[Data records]
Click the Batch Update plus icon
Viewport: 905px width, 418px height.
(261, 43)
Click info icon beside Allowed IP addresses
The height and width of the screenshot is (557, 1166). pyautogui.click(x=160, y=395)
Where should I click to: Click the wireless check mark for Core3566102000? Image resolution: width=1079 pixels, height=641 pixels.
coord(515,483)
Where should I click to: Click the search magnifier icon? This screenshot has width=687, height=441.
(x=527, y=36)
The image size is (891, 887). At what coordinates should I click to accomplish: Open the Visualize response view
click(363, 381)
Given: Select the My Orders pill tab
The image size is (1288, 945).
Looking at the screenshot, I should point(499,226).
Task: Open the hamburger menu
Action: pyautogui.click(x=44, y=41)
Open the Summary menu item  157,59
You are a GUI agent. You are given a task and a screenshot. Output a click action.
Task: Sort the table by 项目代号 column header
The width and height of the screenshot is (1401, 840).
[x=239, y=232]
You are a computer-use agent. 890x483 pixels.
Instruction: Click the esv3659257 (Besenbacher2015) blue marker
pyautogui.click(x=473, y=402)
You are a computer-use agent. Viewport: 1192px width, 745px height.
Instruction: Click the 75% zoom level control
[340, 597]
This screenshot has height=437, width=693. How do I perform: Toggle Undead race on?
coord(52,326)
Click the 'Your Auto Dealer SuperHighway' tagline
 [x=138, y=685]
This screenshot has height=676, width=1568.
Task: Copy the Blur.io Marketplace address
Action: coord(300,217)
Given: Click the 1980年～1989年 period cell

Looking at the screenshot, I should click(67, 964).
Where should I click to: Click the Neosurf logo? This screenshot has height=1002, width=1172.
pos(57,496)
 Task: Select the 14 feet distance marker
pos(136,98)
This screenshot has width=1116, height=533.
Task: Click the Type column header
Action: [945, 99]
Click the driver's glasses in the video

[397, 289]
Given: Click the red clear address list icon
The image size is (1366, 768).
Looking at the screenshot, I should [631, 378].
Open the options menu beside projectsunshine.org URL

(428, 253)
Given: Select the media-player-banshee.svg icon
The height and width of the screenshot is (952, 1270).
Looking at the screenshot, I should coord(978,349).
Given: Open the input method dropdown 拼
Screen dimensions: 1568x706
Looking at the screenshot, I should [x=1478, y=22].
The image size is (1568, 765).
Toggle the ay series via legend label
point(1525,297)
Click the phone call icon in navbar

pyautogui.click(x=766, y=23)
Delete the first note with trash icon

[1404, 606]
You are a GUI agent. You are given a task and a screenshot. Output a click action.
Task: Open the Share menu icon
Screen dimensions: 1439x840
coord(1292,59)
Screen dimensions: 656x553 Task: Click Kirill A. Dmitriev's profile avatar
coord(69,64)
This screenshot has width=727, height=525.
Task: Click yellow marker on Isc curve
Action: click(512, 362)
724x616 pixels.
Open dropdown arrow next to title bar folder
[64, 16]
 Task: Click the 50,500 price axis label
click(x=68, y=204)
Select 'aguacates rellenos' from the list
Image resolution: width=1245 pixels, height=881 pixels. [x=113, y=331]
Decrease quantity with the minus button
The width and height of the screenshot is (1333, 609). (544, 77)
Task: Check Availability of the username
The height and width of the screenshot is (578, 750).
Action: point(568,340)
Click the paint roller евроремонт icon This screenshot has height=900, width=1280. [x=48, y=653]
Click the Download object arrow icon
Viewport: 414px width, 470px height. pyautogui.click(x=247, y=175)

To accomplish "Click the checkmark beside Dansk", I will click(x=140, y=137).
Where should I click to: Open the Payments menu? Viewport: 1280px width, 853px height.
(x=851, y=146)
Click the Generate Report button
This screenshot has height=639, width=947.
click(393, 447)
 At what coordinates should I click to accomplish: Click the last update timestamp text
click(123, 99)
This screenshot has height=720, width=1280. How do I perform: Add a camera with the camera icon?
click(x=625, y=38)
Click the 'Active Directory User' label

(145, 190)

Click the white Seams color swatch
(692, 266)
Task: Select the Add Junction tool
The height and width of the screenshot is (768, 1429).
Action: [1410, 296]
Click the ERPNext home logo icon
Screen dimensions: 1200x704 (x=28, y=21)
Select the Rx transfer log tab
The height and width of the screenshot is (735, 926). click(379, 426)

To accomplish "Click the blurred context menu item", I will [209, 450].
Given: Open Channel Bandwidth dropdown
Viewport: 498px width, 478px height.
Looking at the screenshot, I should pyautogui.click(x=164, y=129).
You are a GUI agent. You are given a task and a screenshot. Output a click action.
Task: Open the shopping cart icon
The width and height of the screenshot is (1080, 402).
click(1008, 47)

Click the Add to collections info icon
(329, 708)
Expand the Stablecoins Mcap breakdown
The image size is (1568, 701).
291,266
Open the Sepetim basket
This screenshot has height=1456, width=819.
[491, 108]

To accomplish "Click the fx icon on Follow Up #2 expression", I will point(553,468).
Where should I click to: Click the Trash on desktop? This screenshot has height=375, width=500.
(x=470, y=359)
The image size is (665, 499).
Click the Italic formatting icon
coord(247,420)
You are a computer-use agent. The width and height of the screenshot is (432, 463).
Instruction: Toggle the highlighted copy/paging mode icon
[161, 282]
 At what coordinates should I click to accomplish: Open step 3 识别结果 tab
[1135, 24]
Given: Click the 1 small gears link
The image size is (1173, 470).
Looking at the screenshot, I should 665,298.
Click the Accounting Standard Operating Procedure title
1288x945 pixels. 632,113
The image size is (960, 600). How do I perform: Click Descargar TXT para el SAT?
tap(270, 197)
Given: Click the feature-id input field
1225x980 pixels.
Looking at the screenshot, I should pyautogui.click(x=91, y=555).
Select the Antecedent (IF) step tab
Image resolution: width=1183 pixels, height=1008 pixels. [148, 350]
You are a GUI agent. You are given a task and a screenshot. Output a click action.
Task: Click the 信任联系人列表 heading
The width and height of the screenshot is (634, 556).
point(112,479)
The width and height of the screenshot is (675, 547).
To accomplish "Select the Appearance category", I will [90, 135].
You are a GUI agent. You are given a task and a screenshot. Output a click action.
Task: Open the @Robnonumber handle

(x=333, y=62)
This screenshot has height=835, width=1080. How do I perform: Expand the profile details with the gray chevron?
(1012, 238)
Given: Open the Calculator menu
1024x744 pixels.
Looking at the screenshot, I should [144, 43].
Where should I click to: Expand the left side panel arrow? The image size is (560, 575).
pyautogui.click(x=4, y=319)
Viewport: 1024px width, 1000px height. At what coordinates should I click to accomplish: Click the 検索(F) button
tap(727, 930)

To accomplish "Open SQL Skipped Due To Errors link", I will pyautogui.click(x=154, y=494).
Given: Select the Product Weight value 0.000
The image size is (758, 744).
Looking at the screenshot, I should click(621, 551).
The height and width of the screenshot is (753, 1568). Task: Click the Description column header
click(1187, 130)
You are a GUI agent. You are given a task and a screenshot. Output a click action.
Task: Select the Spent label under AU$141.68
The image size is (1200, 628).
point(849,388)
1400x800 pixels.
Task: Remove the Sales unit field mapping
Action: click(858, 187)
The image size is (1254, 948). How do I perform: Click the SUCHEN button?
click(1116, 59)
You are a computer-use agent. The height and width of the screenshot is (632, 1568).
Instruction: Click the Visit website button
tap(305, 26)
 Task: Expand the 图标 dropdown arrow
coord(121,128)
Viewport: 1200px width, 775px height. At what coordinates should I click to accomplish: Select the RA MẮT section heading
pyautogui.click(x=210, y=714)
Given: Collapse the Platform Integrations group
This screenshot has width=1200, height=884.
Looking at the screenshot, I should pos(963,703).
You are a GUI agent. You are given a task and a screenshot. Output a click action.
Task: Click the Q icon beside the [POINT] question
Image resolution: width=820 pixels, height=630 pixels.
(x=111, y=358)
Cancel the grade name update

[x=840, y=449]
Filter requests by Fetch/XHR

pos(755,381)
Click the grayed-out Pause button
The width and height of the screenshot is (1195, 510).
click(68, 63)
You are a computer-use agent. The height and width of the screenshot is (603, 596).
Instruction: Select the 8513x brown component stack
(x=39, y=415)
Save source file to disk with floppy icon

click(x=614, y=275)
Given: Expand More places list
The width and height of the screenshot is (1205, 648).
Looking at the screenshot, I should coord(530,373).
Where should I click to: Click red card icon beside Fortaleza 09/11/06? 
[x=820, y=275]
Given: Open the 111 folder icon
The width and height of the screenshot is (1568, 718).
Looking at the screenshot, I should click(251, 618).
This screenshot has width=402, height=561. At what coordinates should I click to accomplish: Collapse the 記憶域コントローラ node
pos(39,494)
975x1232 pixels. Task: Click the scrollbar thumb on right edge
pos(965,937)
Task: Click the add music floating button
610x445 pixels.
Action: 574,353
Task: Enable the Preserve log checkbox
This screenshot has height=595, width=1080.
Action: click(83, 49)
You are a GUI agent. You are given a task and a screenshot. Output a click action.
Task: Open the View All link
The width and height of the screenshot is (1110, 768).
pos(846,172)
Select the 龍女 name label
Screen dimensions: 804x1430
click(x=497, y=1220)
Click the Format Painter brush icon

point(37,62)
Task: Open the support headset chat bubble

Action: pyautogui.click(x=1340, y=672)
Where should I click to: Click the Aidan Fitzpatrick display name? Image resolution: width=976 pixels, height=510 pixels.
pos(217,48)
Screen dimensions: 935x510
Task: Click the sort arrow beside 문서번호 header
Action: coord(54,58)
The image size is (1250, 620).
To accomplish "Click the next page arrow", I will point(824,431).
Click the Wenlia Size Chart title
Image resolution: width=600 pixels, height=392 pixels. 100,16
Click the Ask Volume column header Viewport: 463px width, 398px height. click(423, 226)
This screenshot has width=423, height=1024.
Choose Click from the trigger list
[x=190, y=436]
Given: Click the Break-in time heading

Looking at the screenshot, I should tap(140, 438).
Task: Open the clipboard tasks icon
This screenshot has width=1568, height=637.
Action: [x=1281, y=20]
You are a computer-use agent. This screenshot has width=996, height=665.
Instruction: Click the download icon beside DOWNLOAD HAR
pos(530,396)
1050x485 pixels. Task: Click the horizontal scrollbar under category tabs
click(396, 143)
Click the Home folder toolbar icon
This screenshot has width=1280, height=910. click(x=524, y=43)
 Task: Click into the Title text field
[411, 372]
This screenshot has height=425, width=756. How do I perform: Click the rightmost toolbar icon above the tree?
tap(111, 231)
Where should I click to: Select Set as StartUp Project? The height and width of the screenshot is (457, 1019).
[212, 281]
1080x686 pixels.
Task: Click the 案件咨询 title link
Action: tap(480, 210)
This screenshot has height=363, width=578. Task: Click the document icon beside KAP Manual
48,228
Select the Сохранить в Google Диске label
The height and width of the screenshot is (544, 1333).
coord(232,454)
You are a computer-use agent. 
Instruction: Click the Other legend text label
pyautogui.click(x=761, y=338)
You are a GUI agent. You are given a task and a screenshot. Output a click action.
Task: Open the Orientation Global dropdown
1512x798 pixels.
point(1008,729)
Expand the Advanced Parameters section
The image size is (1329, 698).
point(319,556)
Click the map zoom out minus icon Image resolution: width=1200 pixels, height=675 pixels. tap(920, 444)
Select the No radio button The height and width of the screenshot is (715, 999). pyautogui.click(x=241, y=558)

▶ [TASK DIRECTIONS] Search the entries above for the word "computer" and copy each line where it appears.

▶ [EXERCISE RESPONSE]
You are a computer-use agent. 890x483 pixels.
You are a computer-use agent. Viewport: 1192px width, 745px height.
You are a computer-use agent. The width and height of the screenshot is (432, 463).
You are a computer-use agent. The height and width of the screenshot is (632, 1568).
You are a computer-use agent. The height and width of the screenshot is (603, 596).
You are a computer-use agent. This screenshot has width=996, height=665.
You are a computer-use agent. 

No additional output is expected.